[[ Data for the task, beginning ]]

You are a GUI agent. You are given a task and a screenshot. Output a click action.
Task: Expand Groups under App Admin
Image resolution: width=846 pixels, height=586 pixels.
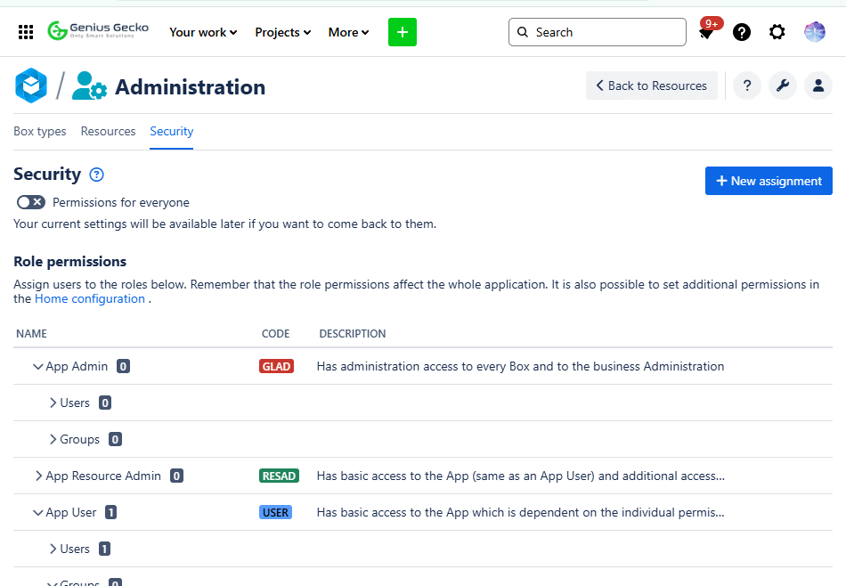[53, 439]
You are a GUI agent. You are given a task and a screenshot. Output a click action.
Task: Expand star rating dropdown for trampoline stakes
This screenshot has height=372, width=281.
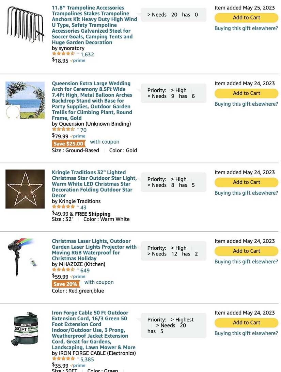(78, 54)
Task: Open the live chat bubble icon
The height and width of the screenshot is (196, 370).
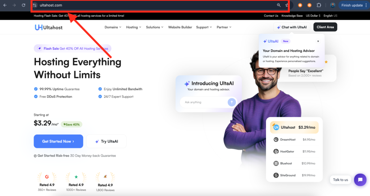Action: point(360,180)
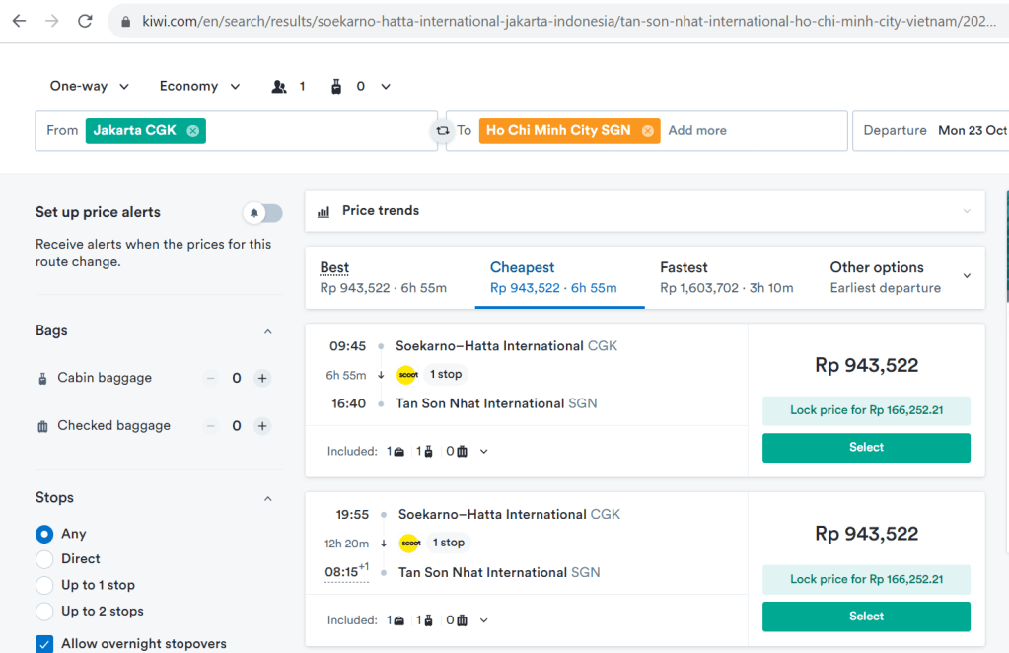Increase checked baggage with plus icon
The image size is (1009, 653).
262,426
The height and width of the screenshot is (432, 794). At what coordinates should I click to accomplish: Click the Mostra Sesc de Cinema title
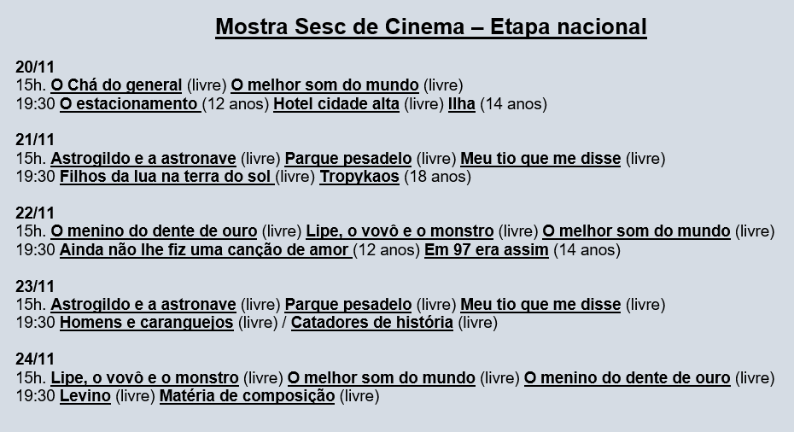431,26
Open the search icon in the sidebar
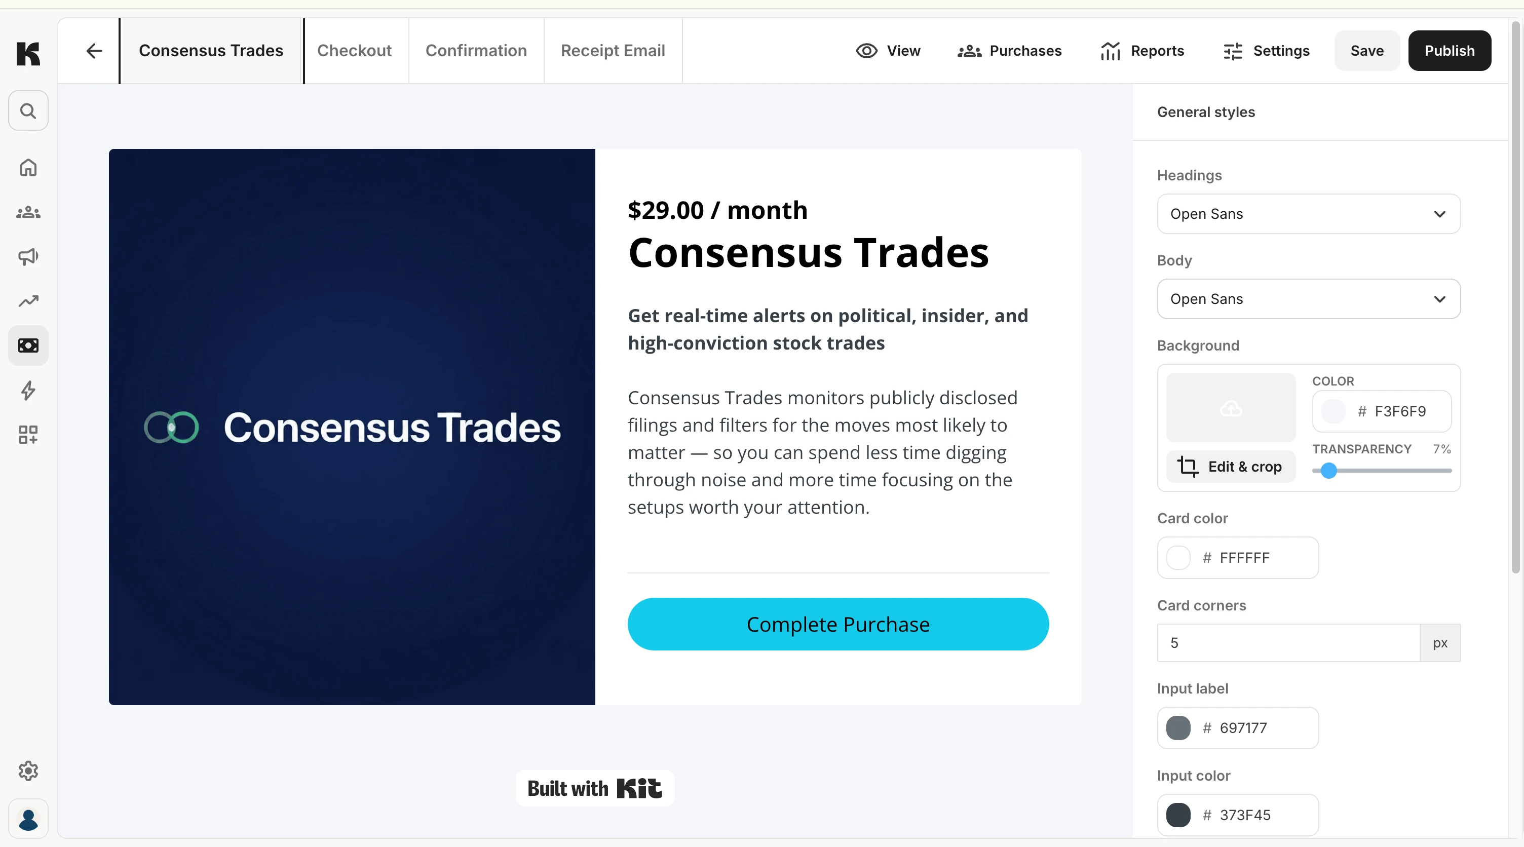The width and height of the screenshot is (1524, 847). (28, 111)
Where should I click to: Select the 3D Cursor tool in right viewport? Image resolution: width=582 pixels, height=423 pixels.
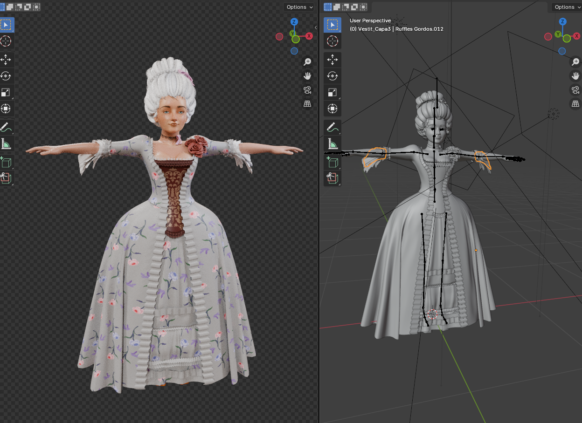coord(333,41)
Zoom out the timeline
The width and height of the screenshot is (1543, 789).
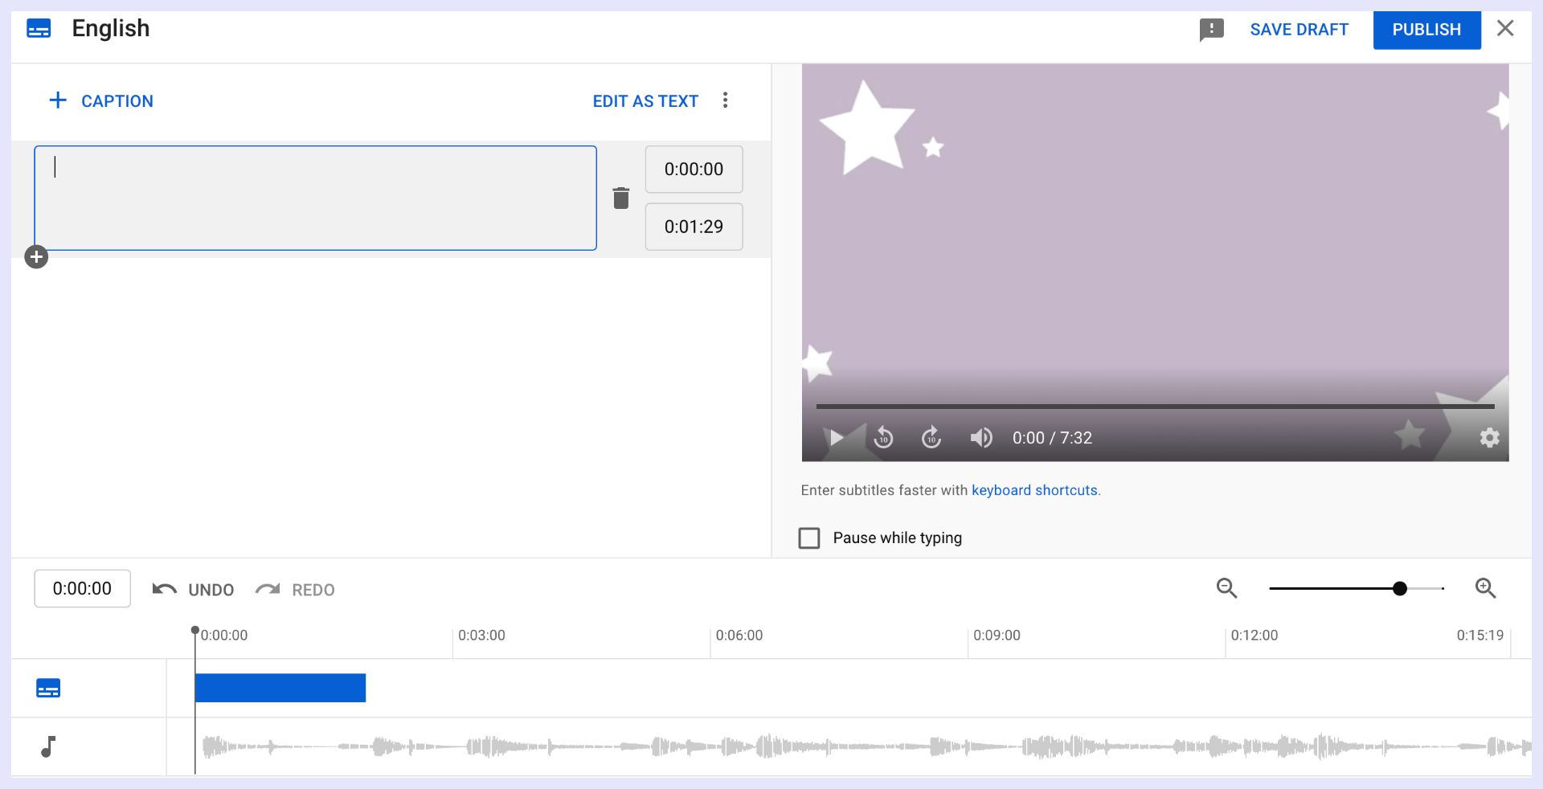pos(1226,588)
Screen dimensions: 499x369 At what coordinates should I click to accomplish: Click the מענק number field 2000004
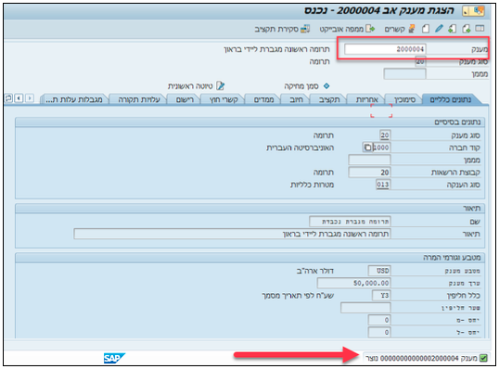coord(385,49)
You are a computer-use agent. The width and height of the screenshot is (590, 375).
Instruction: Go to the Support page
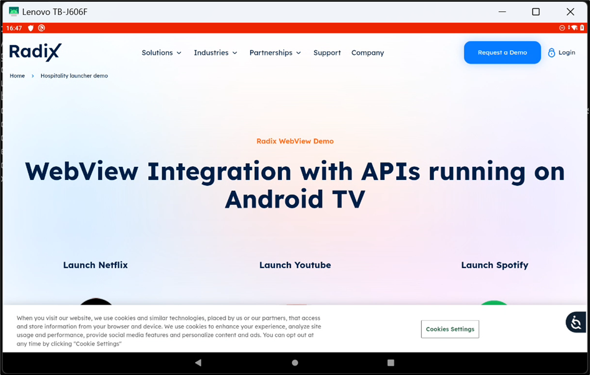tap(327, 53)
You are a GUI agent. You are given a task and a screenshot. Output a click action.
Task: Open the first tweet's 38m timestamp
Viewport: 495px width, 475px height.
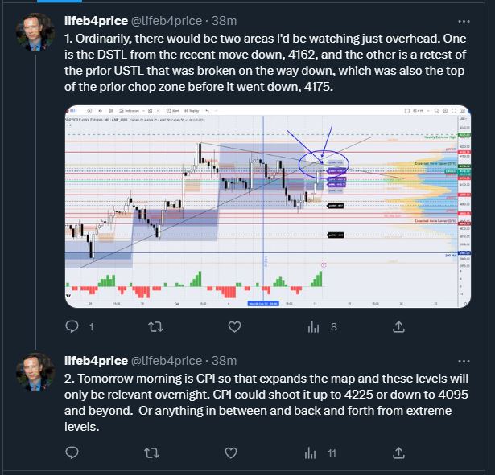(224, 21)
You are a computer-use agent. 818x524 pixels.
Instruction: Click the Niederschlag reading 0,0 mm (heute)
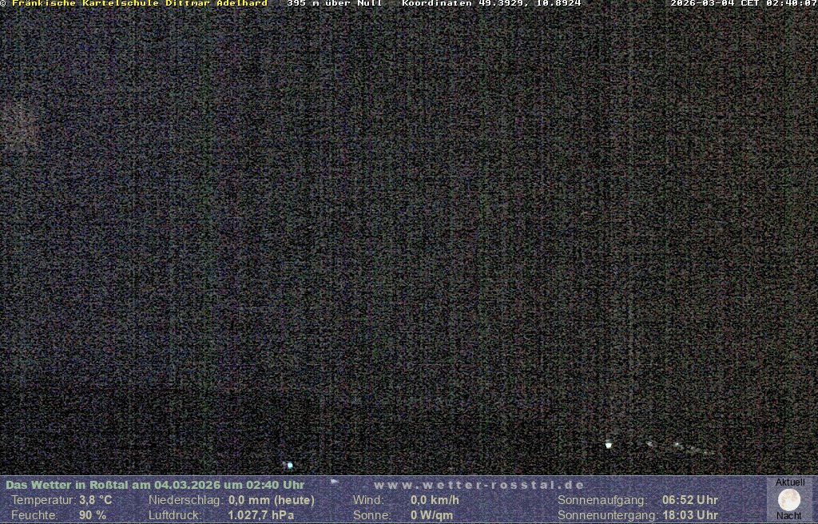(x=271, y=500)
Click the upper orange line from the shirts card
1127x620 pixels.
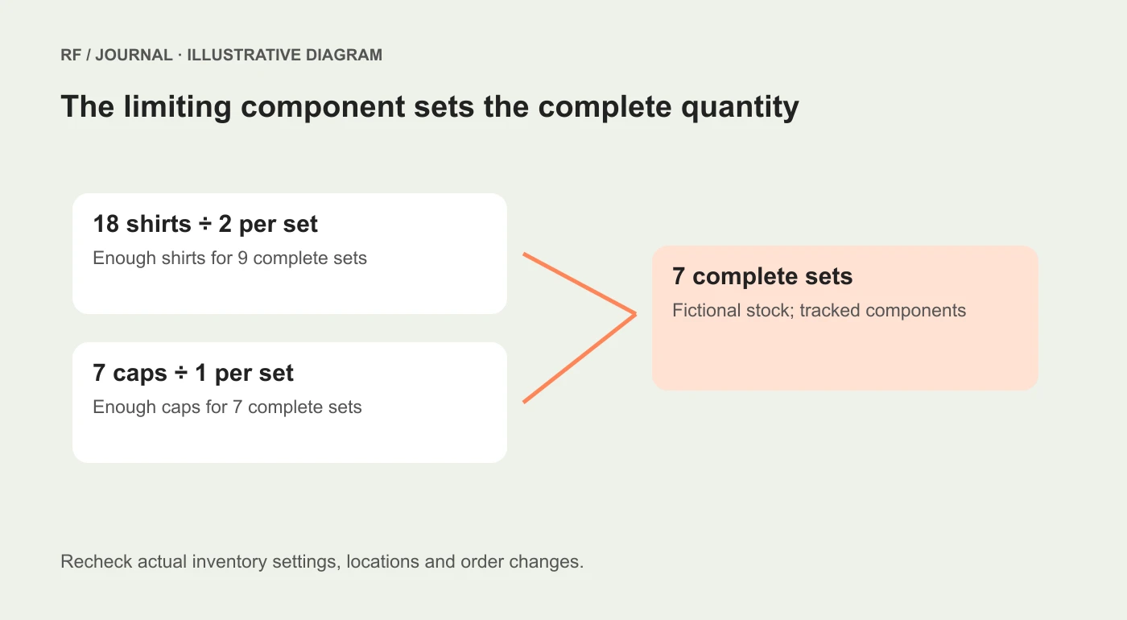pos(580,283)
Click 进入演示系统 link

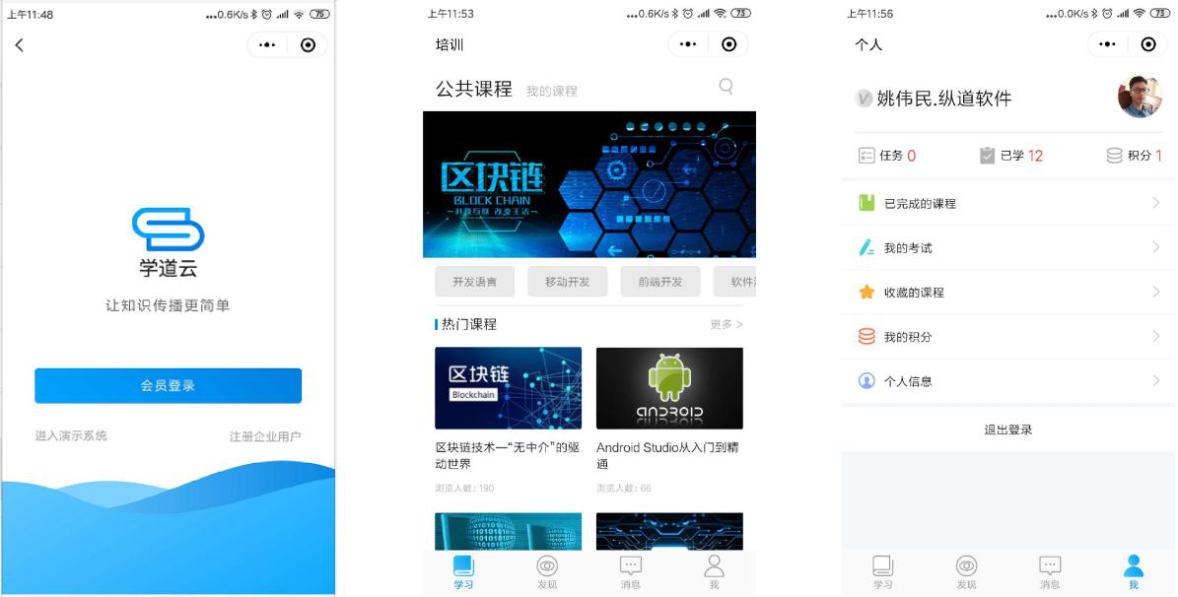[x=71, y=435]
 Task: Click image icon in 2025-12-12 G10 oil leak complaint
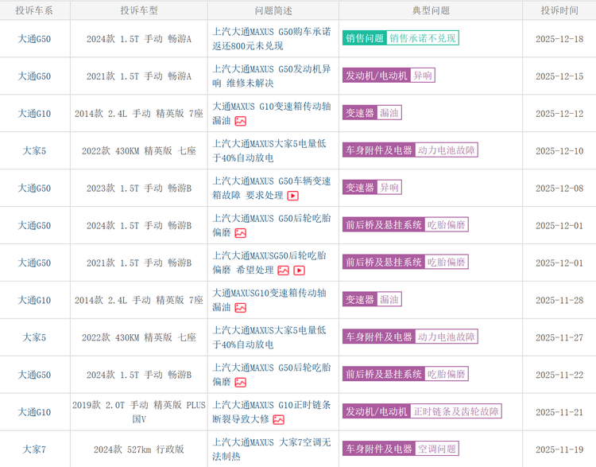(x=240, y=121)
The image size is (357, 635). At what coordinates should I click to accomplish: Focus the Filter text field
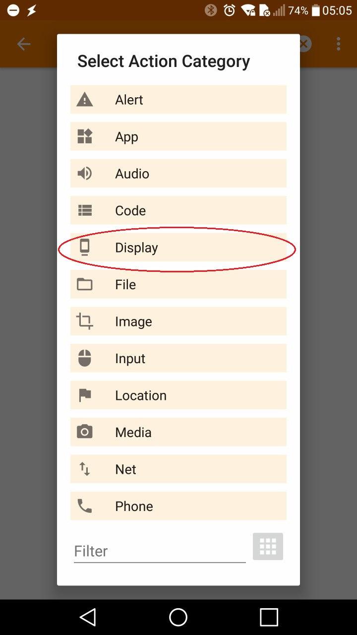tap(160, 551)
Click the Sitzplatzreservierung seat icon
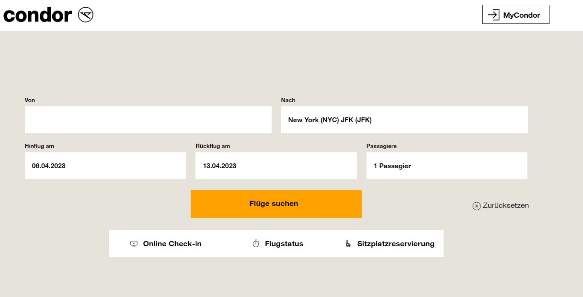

[[ Data for the task, end ]]

What to work on => Print exactly the lines running from the start of the entries above to the line with "Task: Expand star", both included; leave out any pictures.

Answer =>
You are a GUI agent. You are given a task and a screenshot. Output a click action.
Task: Expand Groups under App Admin
Image resolution: width=846 pixels, height=586 pixels.
[53, 439]
You are a GUI agent. You are given a task and a screenshot. Output a click action.
Task: Expand star rating dropdown for trampoline stakes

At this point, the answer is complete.